Fully disposable, large-scale downstream processing is probably years away, primarily due to the impracticality of single-use chromatography media, equipment (e.g., centrifuges), and certain filtration systems. While single-use direct flow, sterilizing, and certain types of depth filtration are available in disposable format up to the largest scale, disposable tangential flow filtration has only recently been introduced. Pall’s (www.pall.com) Kleenpak™ TFF MF capsule, which debuted at “Interphex 2007” along with disposable fluid management and containers, combines microfiltration with disposability.
According to Jerold Martin, Pall’s senior vp for scientific affairs, Kleenpak TFF resembles a dead-end filter capsule, but is used for cell removal or harvesting. “Kleenpak TFF is much simpler and easier than a cassette system,” Martin says.
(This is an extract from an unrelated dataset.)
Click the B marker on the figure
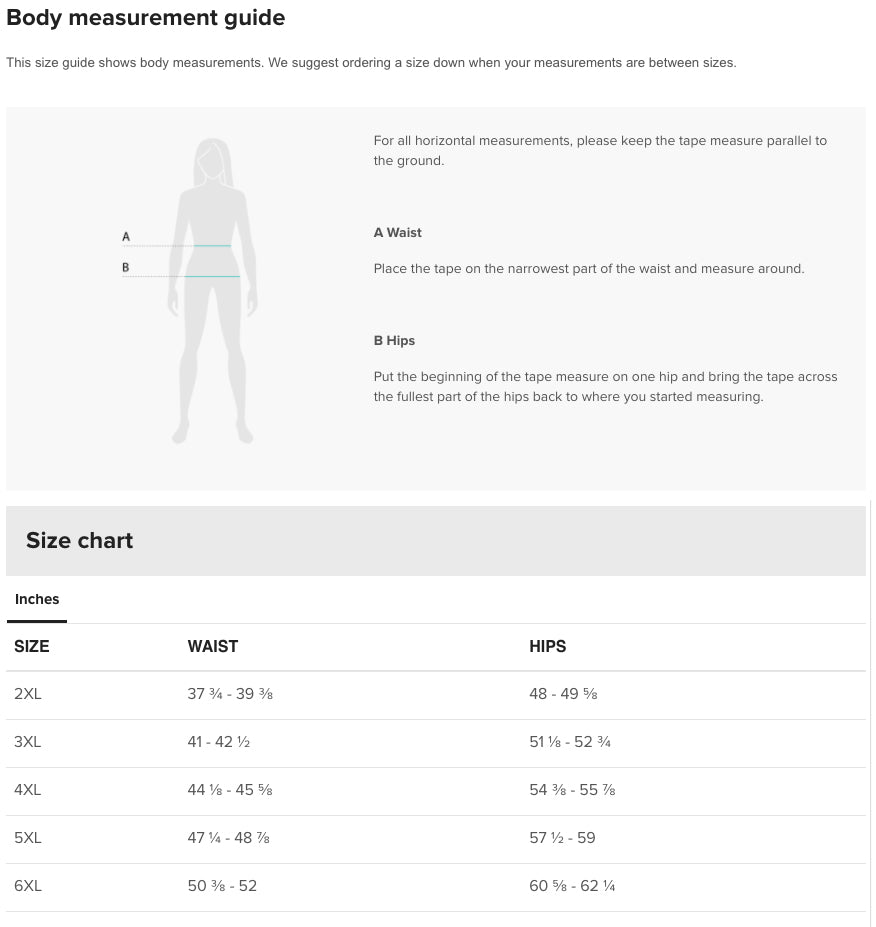 pos(126,268)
Between clarification and polishing, filtration is mostly fully disposable. Pall has developed one fully assembled system whereby harvest fluid passes through depth filter, sterilizing filter, and virus filter, all presterilized and linked through sterile tubing and connectors. This filtration train, which handles process fluids of up to about 500 liters, was custom-designed using off-the-shelf single-use components.
Pall has been working with several larger customers on cassette-based disposable ultrafiltration systems. In these systems all buffer mixing takes place in disposable tank liners and is fed into cassettes, with all the fluid contact components being disposable and supported within stainless steel holders. “This is moving away from where the whole system is disposable, to where there is a fixed platform containing a disposable fluid path,” says Martin. “What people really want is a clean fluid path.”
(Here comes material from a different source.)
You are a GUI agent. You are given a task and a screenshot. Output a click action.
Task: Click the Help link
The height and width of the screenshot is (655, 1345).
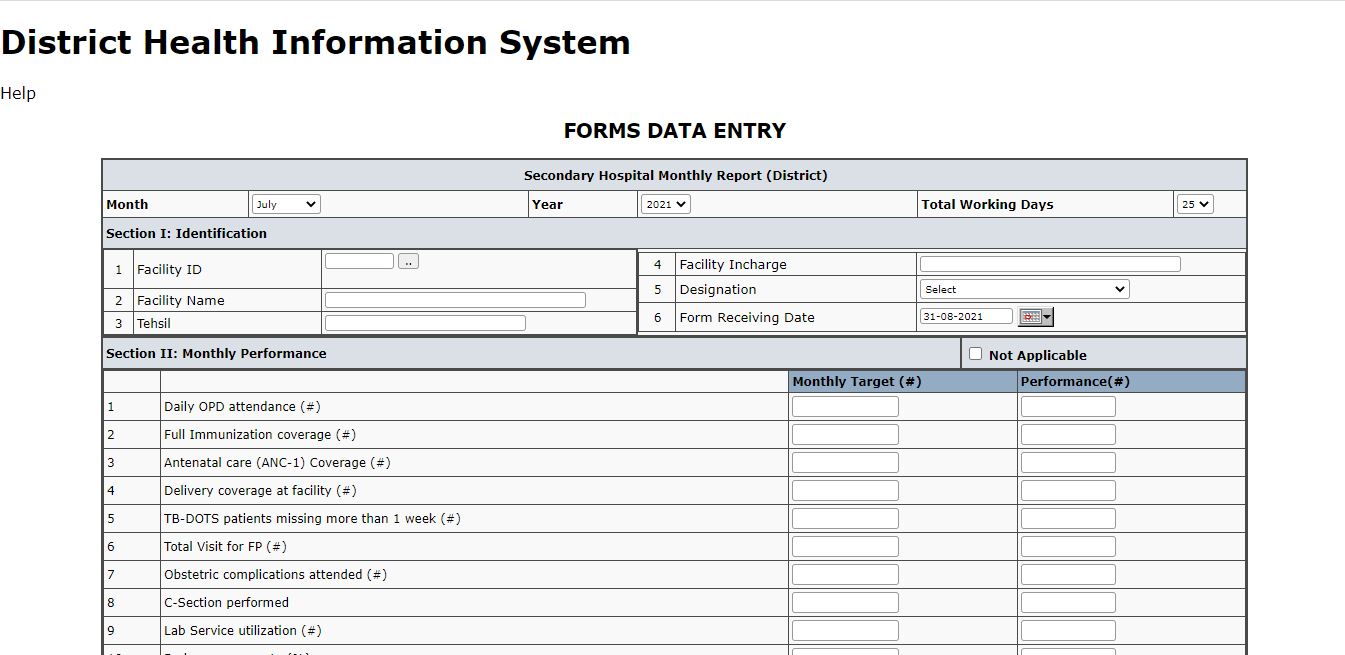(x=18, y=93)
Polishing and virus filtration can be carried out at almost any scale using presterilized filters connected to collection bags. Pall has created several integrated systems, for example a Mustang Q membrane chromatography module upstream of Ultipor® VF virus filters.
While disposables are rapidly maturing, gaps remain compared to traditional stainless steel manufacturing. “End users and vendors need to work together to identify these gaps and find solutions,” says Royce. One approach is to eschew completely disposable systems for disposable components that work harmoniously with stainless steel. Several vendors, including Pall and Millipore, offer such products.
Chromatography remains an expanding frontier for disposables. The high cost of resins precludes disposable chromatography for high-value products in the near term.